§ **Your objective**
Using the records below, find every line that includes "screenshot" and copy it.

________________

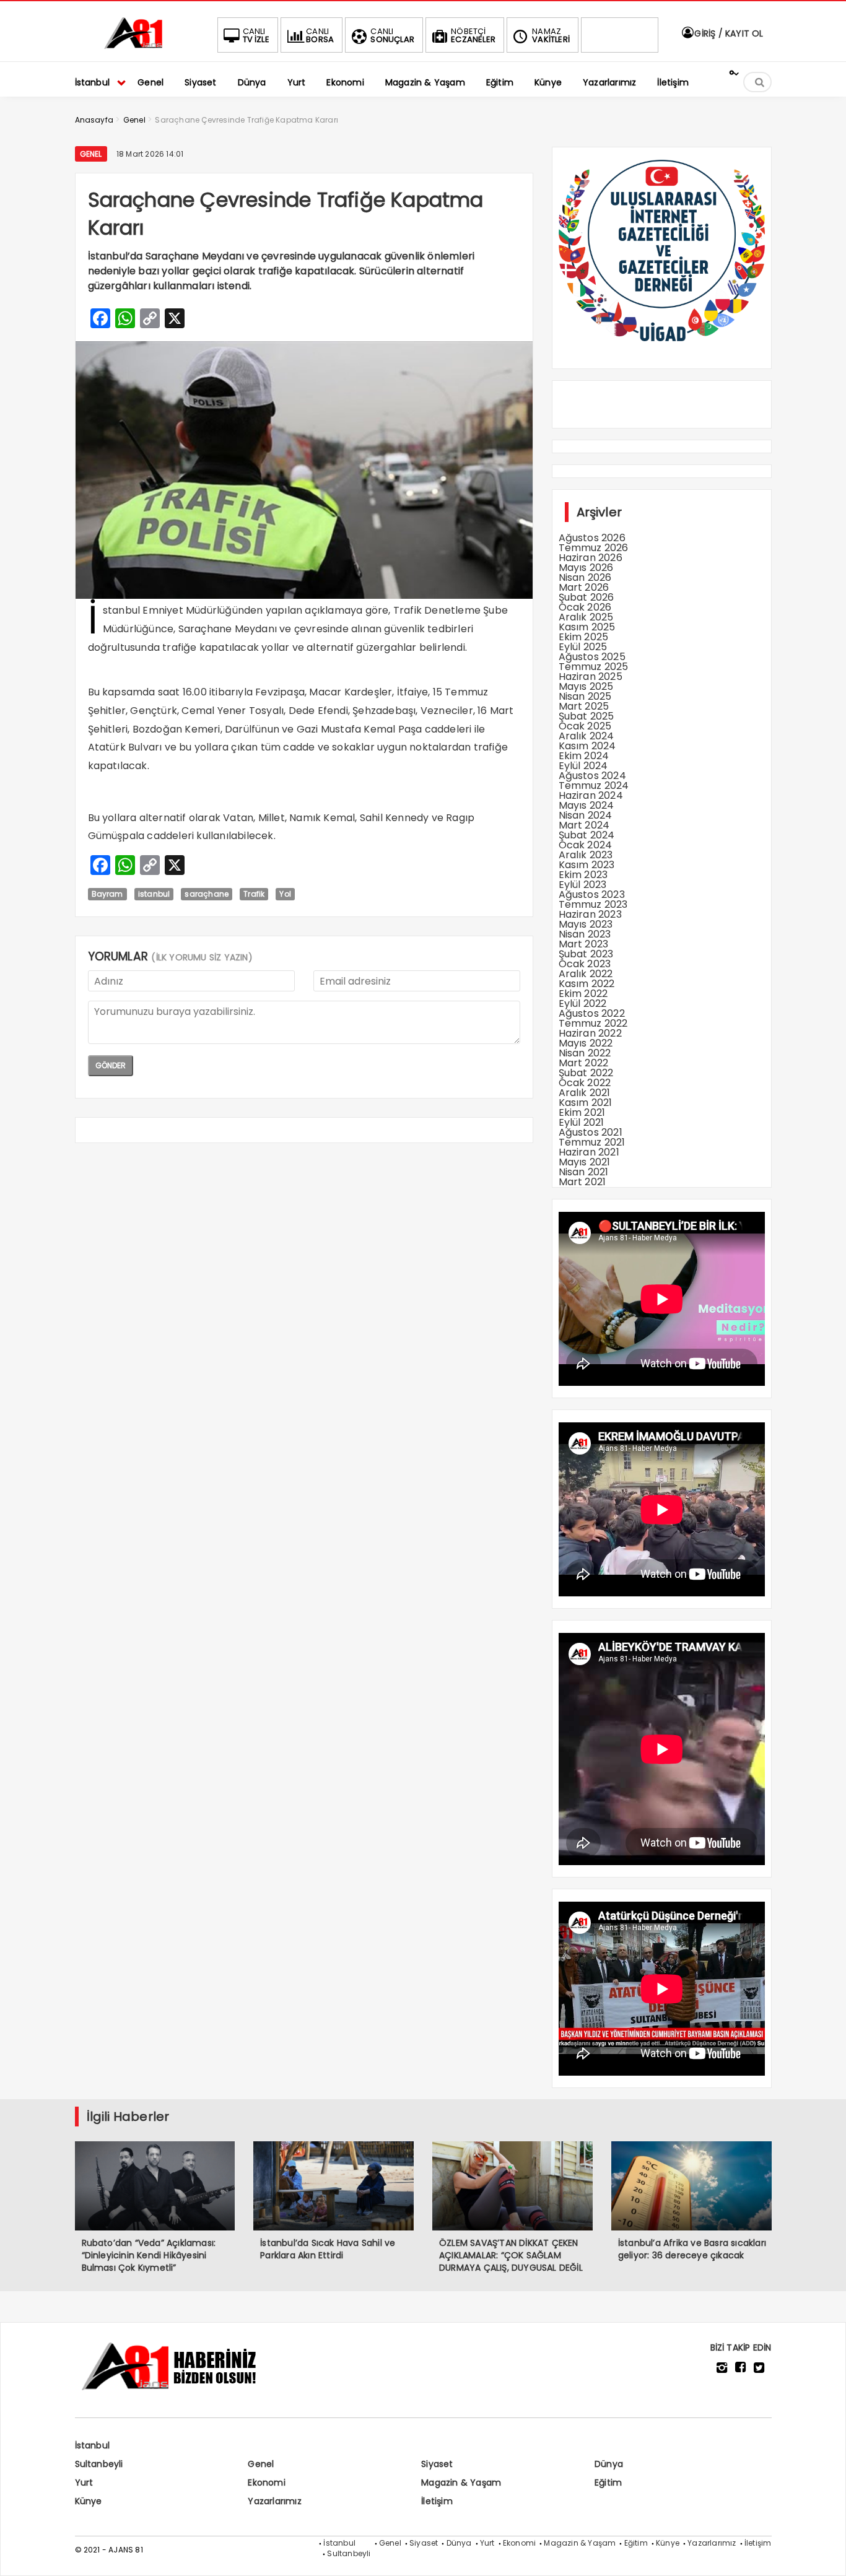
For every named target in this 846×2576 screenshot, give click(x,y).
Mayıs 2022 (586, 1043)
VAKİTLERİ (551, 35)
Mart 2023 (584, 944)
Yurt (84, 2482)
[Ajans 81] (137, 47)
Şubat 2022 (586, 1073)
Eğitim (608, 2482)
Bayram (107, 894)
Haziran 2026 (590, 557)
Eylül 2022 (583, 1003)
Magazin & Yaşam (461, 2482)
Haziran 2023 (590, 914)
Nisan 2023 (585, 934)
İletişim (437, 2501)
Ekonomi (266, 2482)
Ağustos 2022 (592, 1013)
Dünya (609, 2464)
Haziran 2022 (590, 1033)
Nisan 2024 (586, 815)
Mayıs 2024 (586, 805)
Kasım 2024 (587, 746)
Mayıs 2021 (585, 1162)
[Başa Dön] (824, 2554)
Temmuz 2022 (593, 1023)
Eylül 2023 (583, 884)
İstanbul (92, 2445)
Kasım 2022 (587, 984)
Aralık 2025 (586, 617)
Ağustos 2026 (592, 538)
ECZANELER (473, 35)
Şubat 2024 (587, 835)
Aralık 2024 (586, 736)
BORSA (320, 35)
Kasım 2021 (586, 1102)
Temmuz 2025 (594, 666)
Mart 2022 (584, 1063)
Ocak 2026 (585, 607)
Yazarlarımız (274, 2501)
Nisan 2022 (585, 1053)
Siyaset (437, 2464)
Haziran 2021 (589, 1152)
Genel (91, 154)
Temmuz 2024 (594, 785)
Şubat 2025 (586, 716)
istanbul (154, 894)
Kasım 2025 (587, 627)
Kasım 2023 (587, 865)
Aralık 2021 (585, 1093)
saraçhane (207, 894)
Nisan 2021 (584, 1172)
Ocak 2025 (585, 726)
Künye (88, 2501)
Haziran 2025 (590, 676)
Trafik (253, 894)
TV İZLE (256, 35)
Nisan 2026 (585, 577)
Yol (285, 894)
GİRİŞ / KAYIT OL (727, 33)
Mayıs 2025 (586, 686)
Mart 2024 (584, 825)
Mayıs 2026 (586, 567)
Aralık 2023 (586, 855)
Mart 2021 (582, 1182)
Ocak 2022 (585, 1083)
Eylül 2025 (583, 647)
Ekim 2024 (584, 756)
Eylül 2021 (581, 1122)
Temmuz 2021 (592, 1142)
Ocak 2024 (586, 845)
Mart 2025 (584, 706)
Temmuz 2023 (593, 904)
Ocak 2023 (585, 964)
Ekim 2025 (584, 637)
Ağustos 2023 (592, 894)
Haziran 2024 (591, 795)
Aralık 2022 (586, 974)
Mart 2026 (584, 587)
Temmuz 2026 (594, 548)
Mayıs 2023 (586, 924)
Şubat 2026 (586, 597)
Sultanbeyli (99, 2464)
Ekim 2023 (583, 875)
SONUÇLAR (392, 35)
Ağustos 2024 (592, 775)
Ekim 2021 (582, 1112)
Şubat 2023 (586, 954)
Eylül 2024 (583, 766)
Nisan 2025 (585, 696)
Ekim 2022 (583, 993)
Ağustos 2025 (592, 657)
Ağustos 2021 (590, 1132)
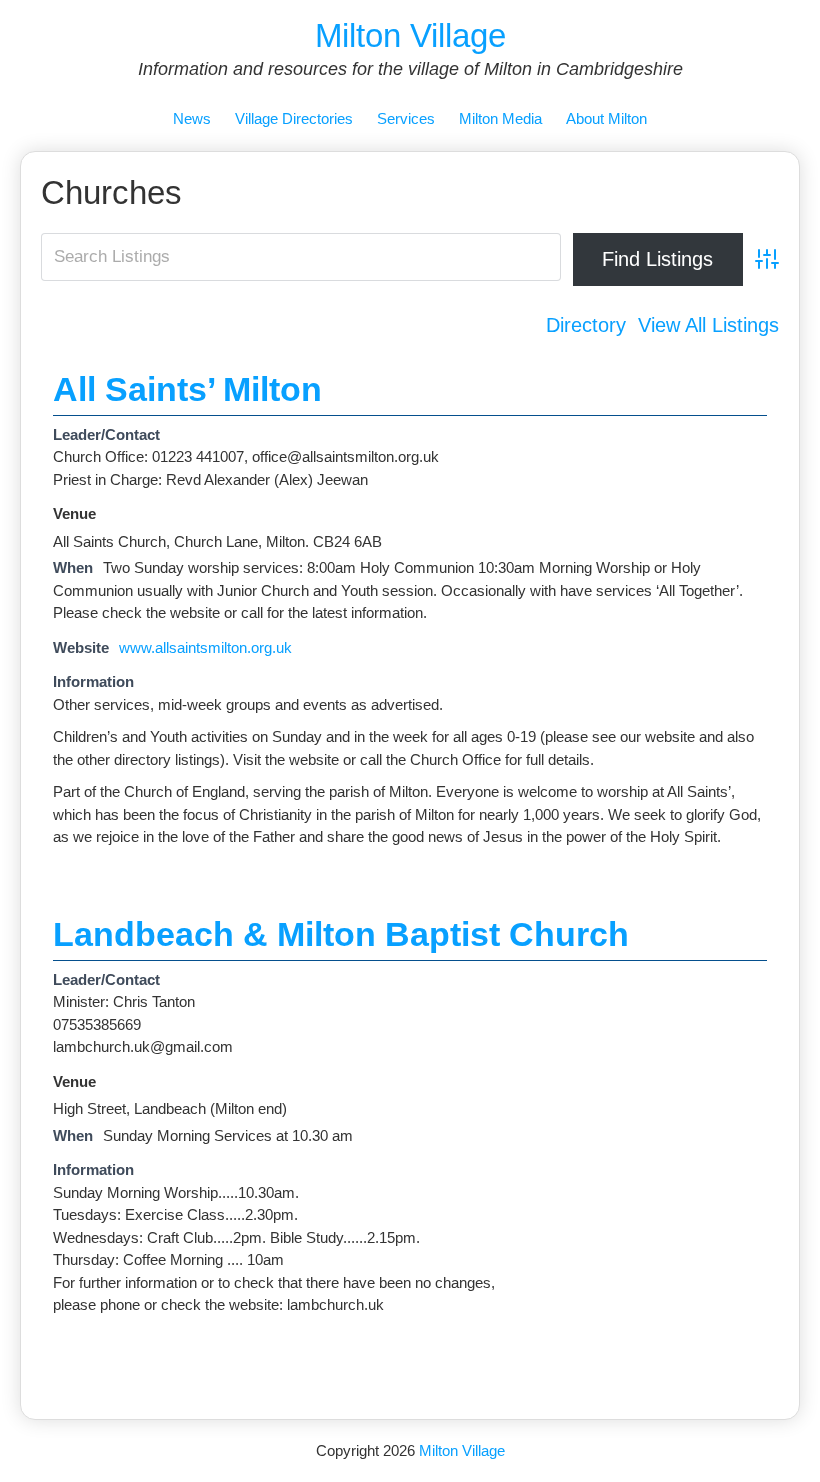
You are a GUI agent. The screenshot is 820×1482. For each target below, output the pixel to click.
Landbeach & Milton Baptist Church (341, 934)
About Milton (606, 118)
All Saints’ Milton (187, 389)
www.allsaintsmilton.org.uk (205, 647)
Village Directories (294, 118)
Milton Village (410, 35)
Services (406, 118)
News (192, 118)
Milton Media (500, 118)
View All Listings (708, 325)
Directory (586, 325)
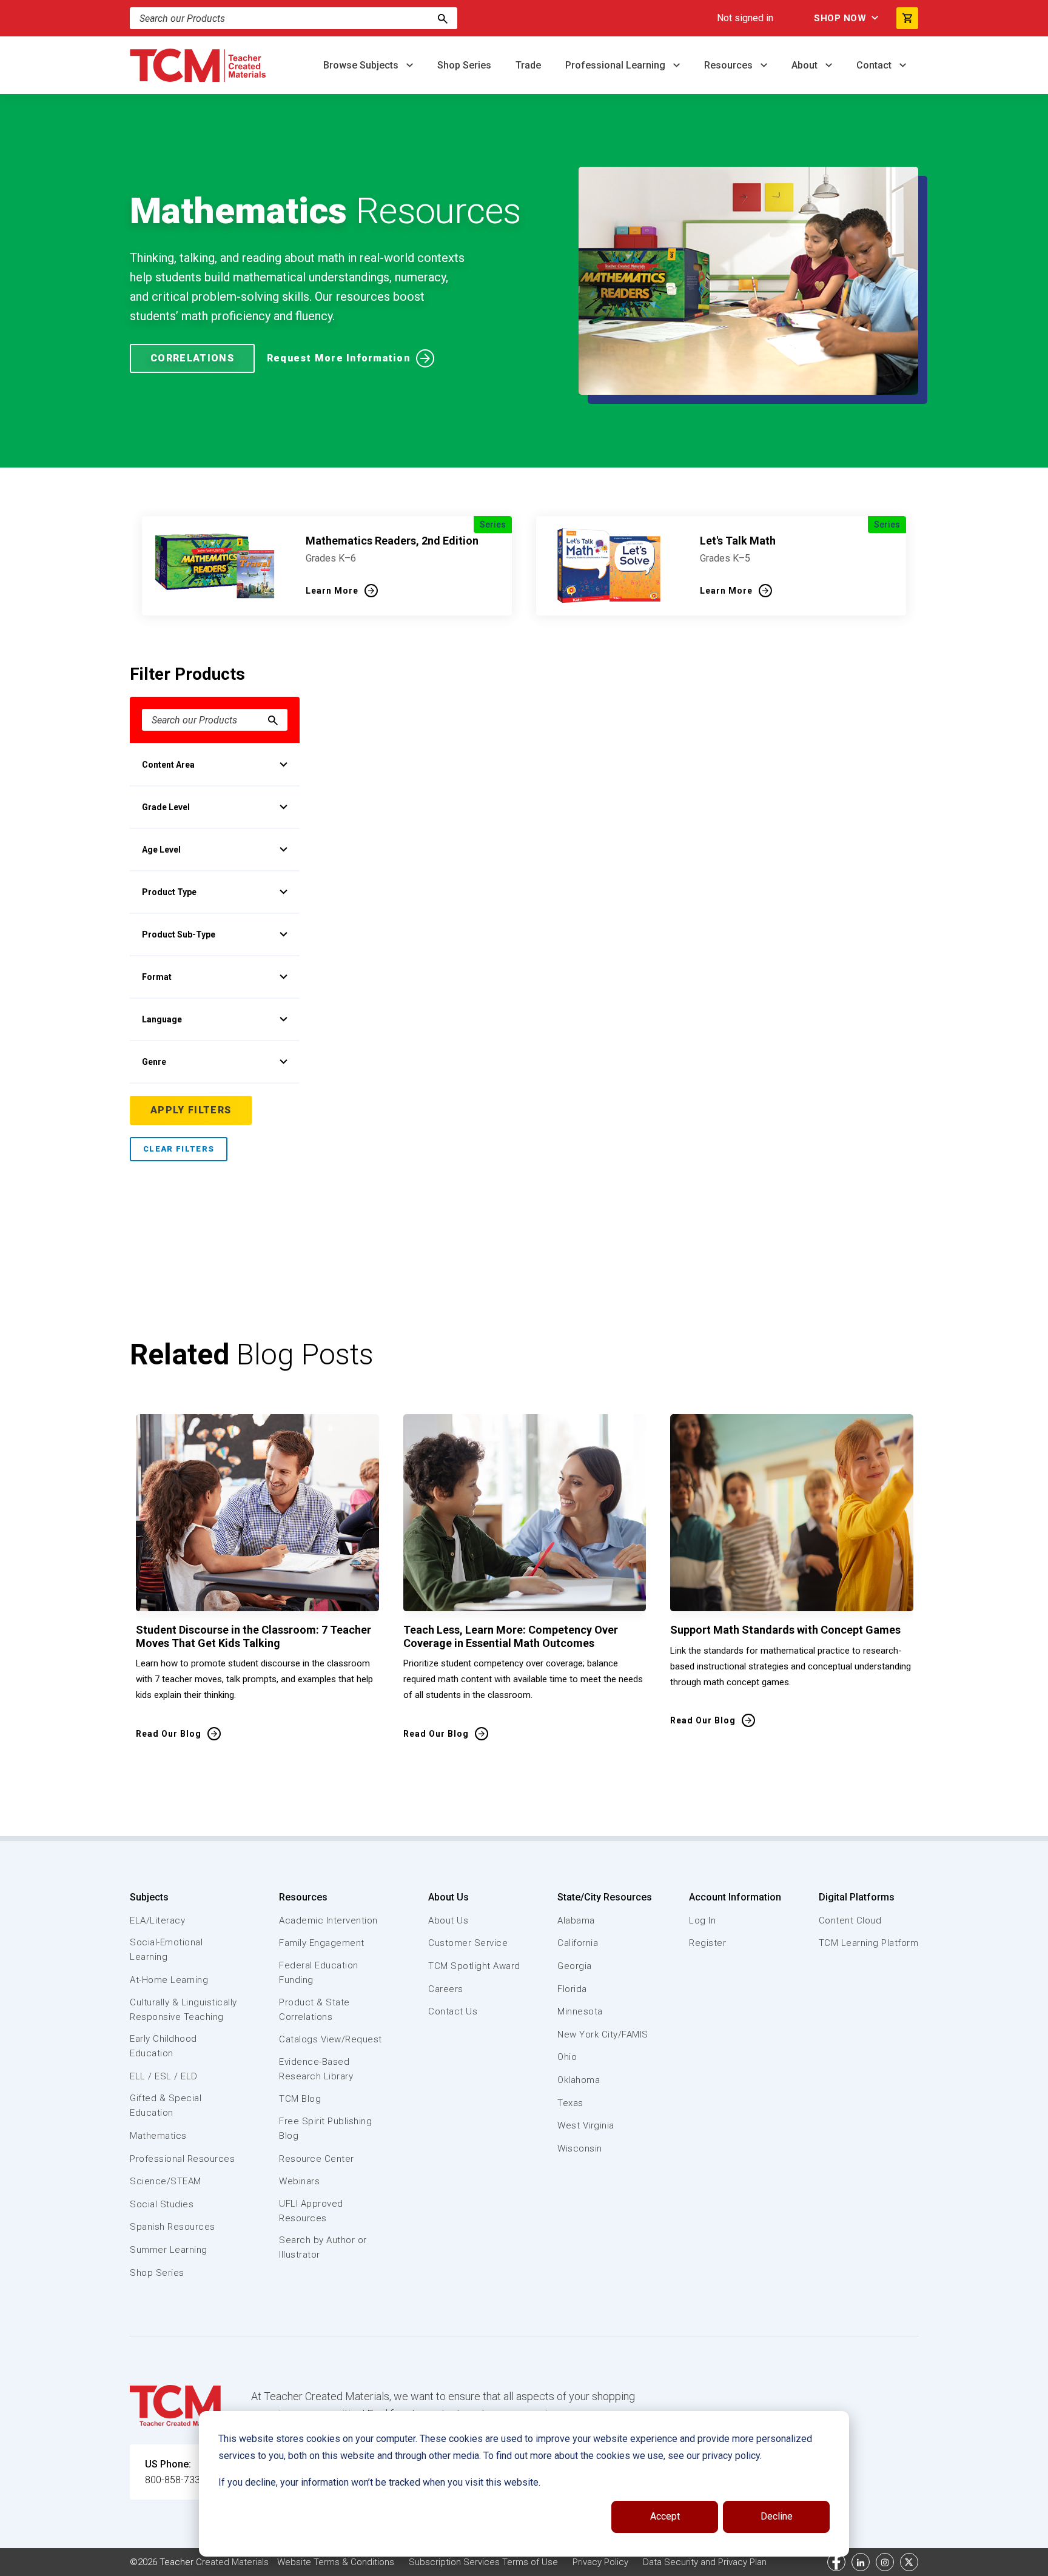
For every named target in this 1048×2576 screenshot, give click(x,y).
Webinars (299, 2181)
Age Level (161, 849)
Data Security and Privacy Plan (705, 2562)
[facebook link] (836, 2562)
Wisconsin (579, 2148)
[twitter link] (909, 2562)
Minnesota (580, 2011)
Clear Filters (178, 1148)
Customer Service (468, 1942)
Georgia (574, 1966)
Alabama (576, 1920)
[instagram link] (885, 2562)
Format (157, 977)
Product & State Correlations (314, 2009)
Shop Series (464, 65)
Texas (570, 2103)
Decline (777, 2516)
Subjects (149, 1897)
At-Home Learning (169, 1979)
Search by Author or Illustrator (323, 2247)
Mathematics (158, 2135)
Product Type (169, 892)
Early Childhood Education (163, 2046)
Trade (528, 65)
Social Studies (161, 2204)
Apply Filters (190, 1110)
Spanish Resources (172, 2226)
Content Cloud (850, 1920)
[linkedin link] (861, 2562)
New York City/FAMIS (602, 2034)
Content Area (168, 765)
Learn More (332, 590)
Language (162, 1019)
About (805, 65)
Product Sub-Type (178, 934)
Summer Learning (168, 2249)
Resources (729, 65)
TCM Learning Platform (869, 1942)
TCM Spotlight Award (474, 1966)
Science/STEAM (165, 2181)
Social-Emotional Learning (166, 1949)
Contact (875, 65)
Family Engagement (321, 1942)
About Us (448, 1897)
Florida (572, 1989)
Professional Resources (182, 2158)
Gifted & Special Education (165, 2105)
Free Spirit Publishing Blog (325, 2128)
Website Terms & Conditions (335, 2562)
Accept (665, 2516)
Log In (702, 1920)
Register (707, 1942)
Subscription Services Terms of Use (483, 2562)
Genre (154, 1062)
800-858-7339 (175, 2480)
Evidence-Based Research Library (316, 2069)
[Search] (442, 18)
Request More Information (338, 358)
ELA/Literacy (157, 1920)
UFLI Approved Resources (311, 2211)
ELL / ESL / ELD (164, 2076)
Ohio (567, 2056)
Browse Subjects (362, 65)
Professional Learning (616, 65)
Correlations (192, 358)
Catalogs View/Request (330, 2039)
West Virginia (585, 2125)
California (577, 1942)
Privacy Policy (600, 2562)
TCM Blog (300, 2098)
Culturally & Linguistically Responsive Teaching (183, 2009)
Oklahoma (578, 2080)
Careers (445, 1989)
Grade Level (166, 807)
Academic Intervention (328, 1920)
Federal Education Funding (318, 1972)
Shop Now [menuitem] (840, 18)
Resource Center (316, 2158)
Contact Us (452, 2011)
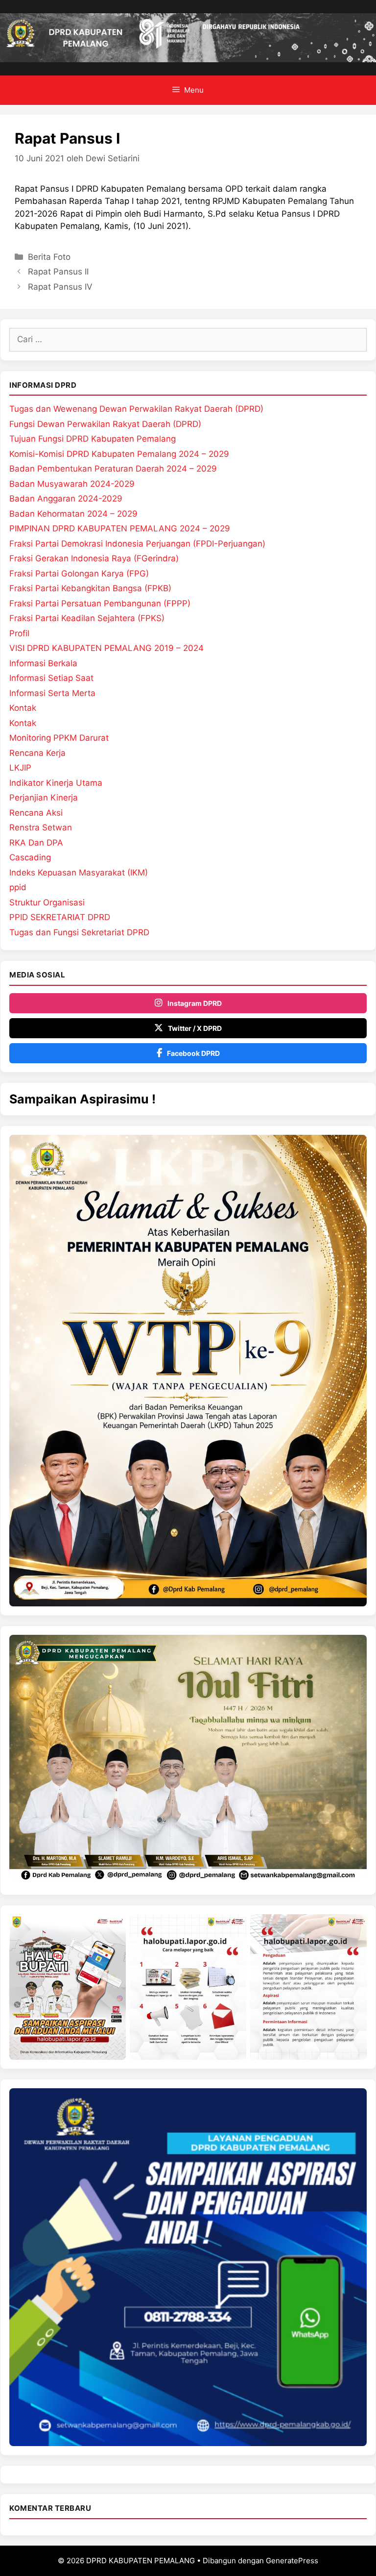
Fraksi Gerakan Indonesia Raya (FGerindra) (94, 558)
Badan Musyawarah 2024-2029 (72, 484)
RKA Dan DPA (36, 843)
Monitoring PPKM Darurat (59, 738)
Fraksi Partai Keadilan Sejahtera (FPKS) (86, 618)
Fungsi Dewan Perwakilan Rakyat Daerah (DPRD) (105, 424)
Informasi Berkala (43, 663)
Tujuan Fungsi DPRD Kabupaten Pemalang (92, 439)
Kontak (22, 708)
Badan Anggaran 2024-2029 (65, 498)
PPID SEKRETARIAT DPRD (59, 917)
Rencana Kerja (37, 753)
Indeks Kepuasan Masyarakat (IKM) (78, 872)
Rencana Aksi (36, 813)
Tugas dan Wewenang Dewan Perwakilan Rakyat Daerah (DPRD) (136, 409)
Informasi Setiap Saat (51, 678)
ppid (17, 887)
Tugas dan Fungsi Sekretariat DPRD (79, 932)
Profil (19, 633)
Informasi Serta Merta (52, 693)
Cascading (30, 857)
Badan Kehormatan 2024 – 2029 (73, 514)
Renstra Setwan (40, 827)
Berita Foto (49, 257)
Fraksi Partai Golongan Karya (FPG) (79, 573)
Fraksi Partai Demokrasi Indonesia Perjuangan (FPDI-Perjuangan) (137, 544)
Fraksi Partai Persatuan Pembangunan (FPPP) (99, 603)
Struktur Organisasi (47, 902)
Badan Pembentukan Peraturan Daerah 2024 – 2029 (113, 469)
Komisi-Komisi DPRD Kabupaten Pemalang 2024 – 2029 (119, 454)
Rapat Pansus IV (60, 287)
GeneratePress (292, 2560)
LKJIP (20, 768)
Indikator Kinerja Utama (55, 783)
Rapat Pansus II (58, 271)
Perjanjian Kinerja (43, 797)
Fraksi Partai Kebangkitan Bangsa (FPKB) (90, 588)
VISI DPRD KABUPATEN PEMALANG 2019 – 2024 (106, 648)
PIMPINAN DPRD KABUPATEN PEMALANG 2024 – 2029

________________

§ **Expected answer**
For every named target in this 846×2576 screenshot, give click(x,y).
You are a GUI agent. The screenshot is 820×1482. For each target below, output the pixel to click.
For every named target in this 1048×2576 screenshot, give click(x,y).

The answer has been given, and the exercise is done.